Zeros and poles of rational functions on locally Noetherian schemes

Question

Let $X$ be a locally Noetherian scheme and let $f$ be a rational function on $X$ (i.e. the equivalence class of a pair $(U,f)$, where $f \in \mathcal{O}_X(U)$ and $U$ contains the associated points of $X$, under obvious equivalence relation).

While reading Vakil's notes I wondered how could we define poles of such a rational function. After some thought I came up with the following definition: I'd say that a regular codimension one point $p$ is a pole if it's not in the domain of definition of $f$. If $X$ is also an integral scheme (or at least if all the stalks of $\mathcal{O}_X$ are integral domains, in which case we can cover $X$ with integral schemes), then this definition would coincide with the usual one, namely using the discrete valuation at $p$.

But there is something unnatural about my definition, since I was not able to relate the rational function with the discrete valuation on $\mathcal{O}_{X,p}$ and consequently was not able to determine the order of the pole. So I'd like to know if it's possible to define a meaningful notion of poles for rational functions on locally Noetherian schemes and how would it relate to my definition. By extension, consider the same question about zeros.

Answer 1

The order of vanishing of a rational function is only defined on locally noetherian, integral schemes, at points of codimension 1. The locally noetherian and codimension 1 conditions are to ensure that the order is finite, and that the maps $\mathrm{ord}_x : R(X) \to \mathbf{Z}$ are homomorphisms; see (Stacks, Comm. alg., Orders of vanishing). And the integrality assumption is so that rational functions correspond to elements of the fraction fields of stalks; otherwise as you see yourself the definition doesn't work at all.

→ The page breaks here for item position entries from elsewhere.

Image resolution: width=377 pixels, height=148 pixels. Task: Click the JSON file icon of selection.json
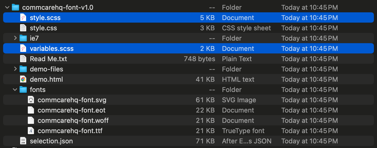23,141
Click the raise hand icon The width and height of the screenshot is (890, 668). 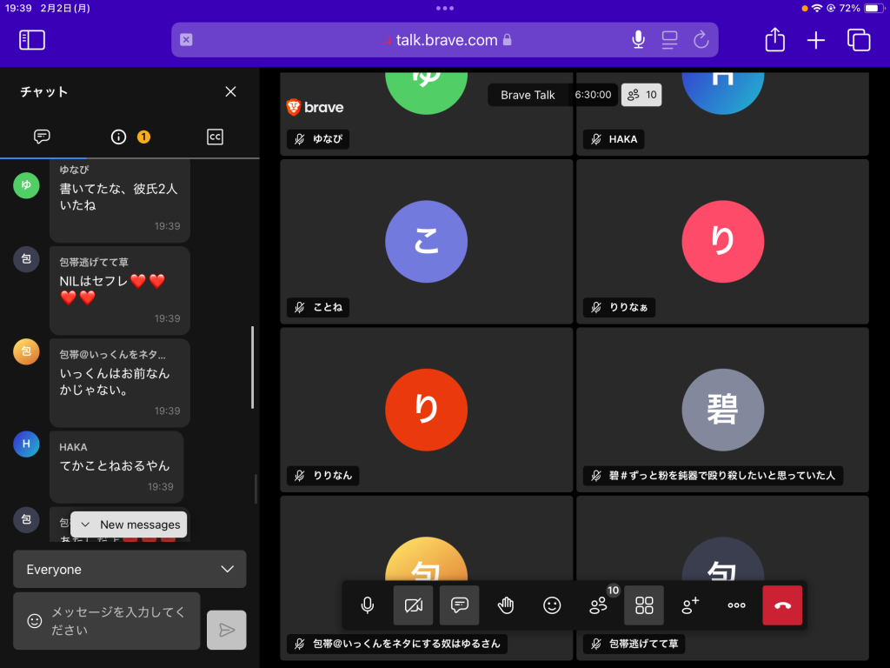point(506,605)
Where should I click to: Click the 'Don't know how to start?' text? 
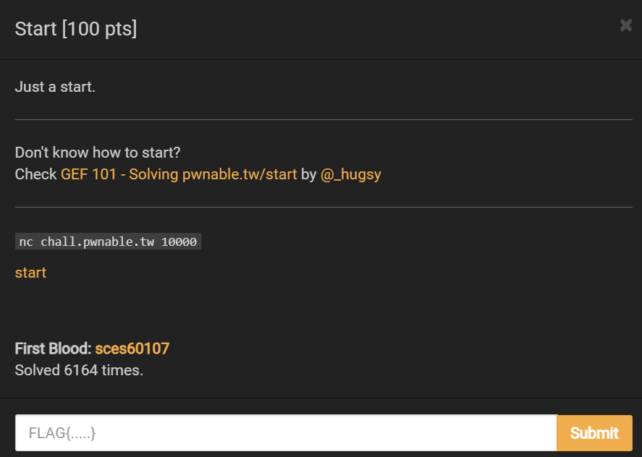pyautogui.click(x=98, y=153)

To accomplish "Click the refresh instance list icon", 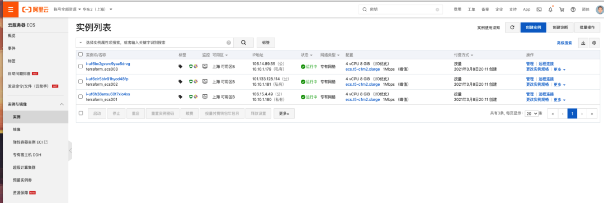I will (512, 27).
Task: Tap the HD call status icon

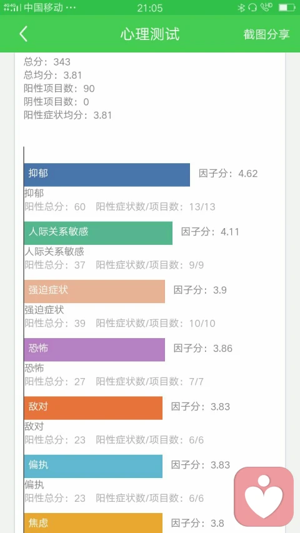Action: (x=266, y=7)
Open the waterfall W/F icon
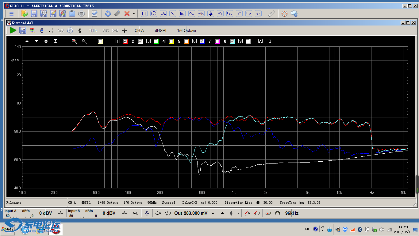 click(220, 14)
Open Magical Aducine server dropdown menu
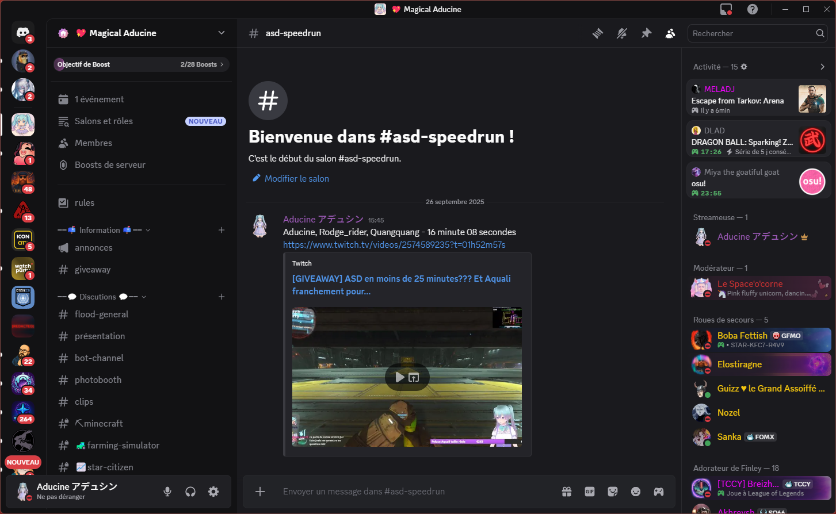 click(x=222, y=33)
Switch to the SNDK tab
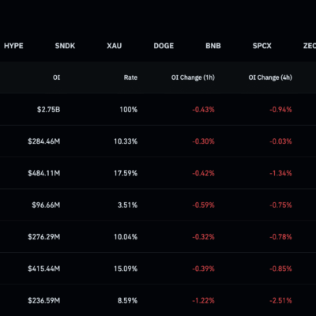This screenshot has height=316, width=316. (x=65, y=46)
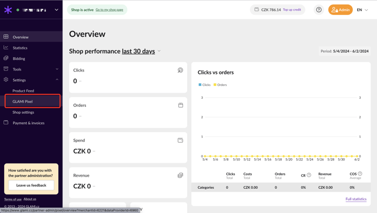
Task: Click the Orders card bag icon
Action: tap(181, 105)
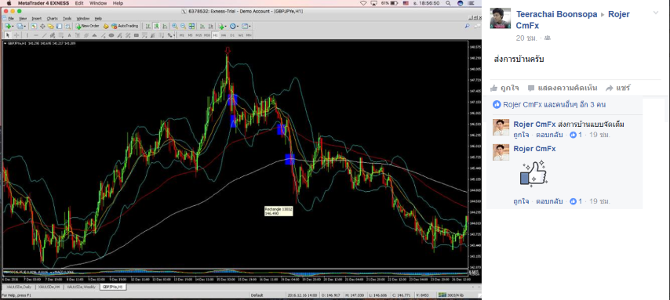Select the trendline drawing tool

coord(44,35)
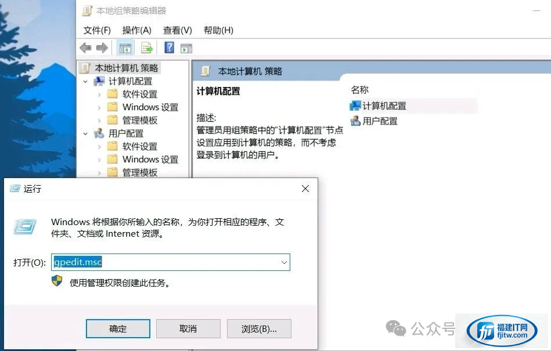
Task: Open the Run dialog's command history dropdown
Action: pos(284,262)
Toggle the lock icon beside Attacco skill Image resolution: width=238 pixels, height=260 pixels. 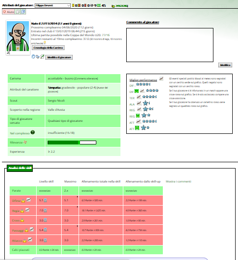click(25, 241)
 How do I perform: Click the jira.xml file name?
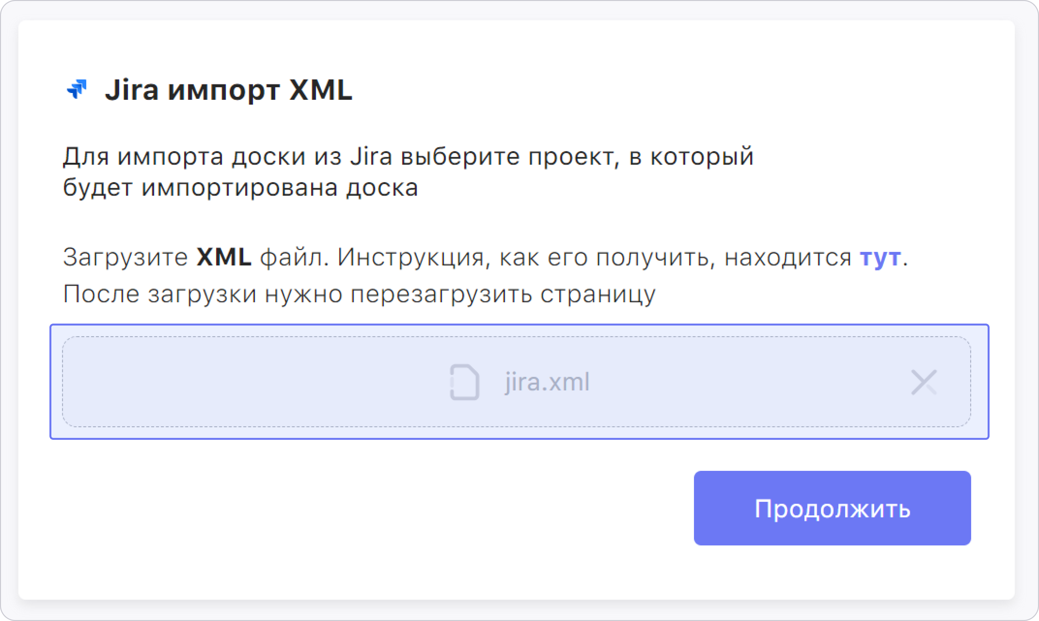[x=547, y=382]
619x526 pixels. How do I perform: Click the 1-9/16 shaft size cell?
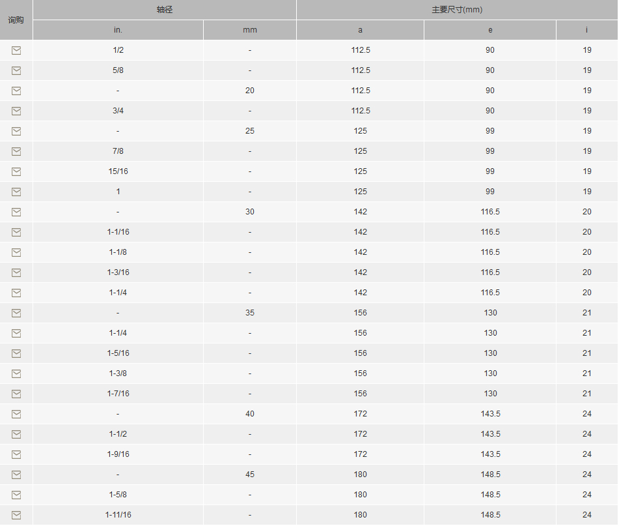pyautogui.click(x=118, y=454)
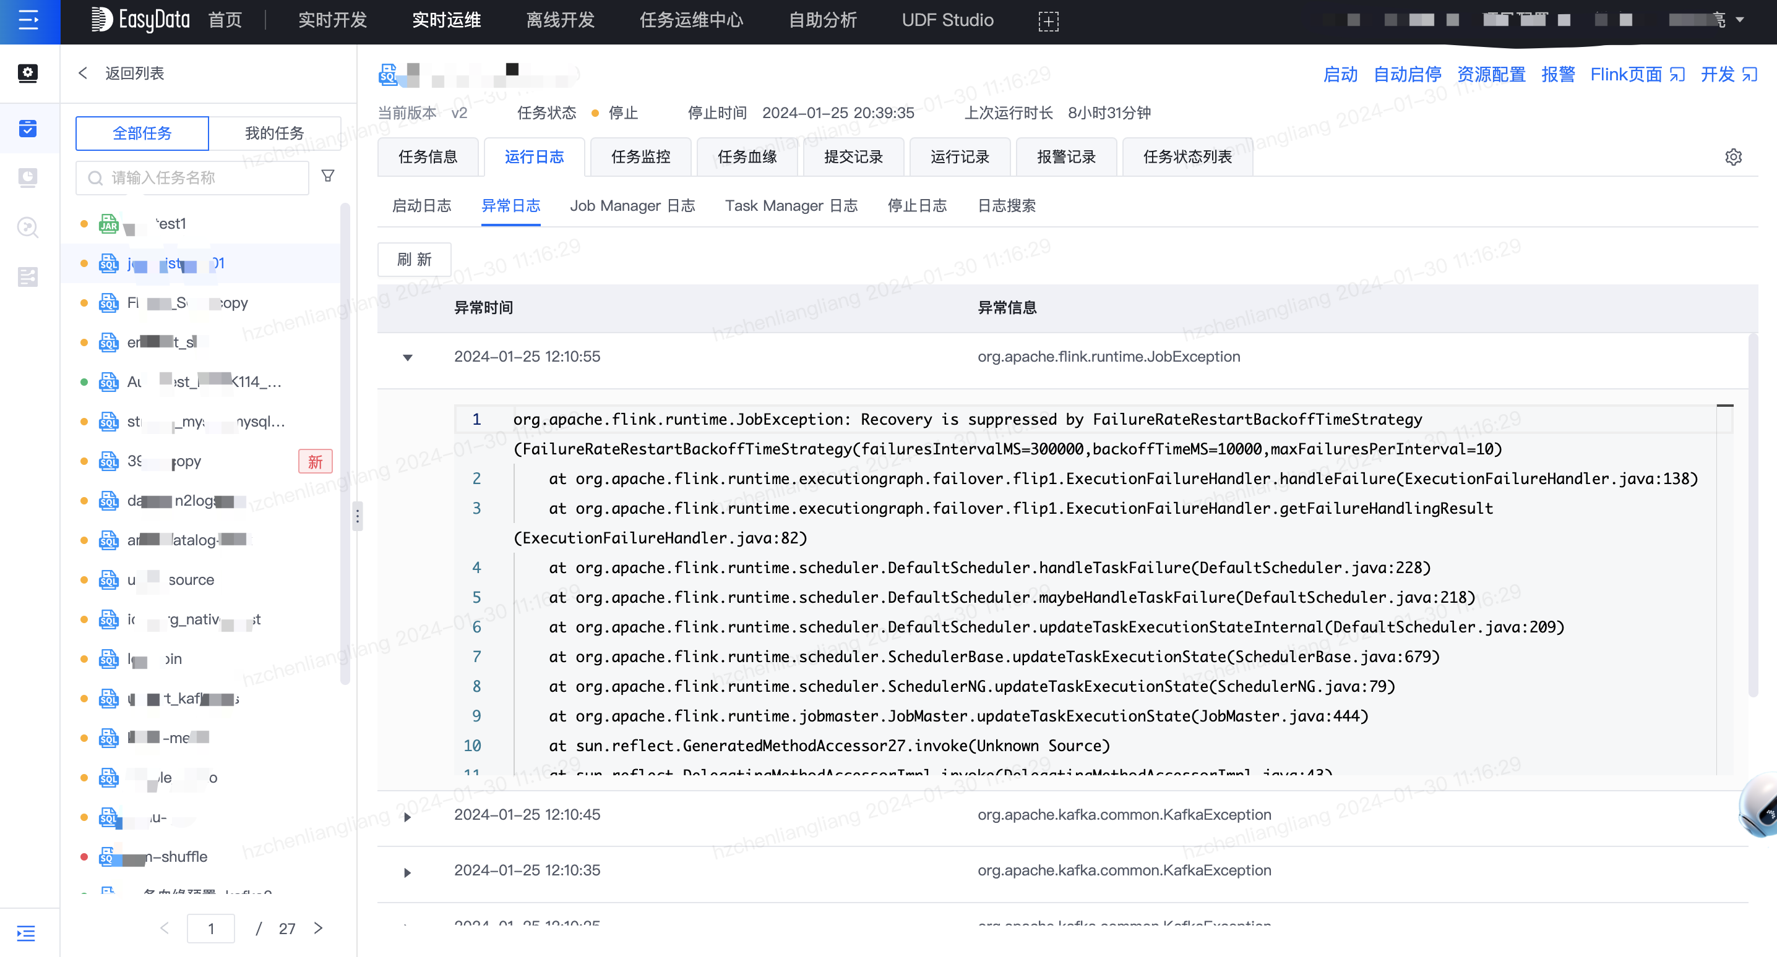Click the grid/plus app icon in top navigation
This screenshot has height=957, width=1777.
click(x=1048, y=21)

In practice this doesn't really present a problem. For example when considering Weil divisors (1-codimensional cycles) associated to rational functions, if one has a Weil divisor associated to a rational function on a closed integral subscheme Z of X, one can consider the direct image of this cycle by the inclusion, to get a cycle on X. (This is how one defines rational equivalence of cycles.)

Answer 2

I don't understand the problem. A $1$-dimensional regular noetherian local ring is a discrete valuation domain (yes, it's automatically an integral domain), so you can take the discrete valuation of the germ $f_p \in \mathcal{O}_{X,p}$ as the definition of the order of $f$ at $p$. Actually this is the usual definition.

Answer 3

Here's how I think this works. Take a codimension $1$ point $p$. The irreducible components containing $p$ correspond to minimal primes of $\mathcal{O}_{X,p}$ and there's only one of these. Let's say the generic point for it is $\eta$. Then there is an inclusion $\mathcal{O}_{X,p} \to \mathcal{O}_{X,\eta}$ which is just taking the fraction field. Your $U$ has to contain $\eta$, so you can take the stalk of $f$ there and then find its valuation at $p$.

It's confusing. It's probably good to note that around any point you can find a Noetherian open subscheme, and then this is a finite disjoint union of Noetherian normal irreducible schemes, which is what you really like.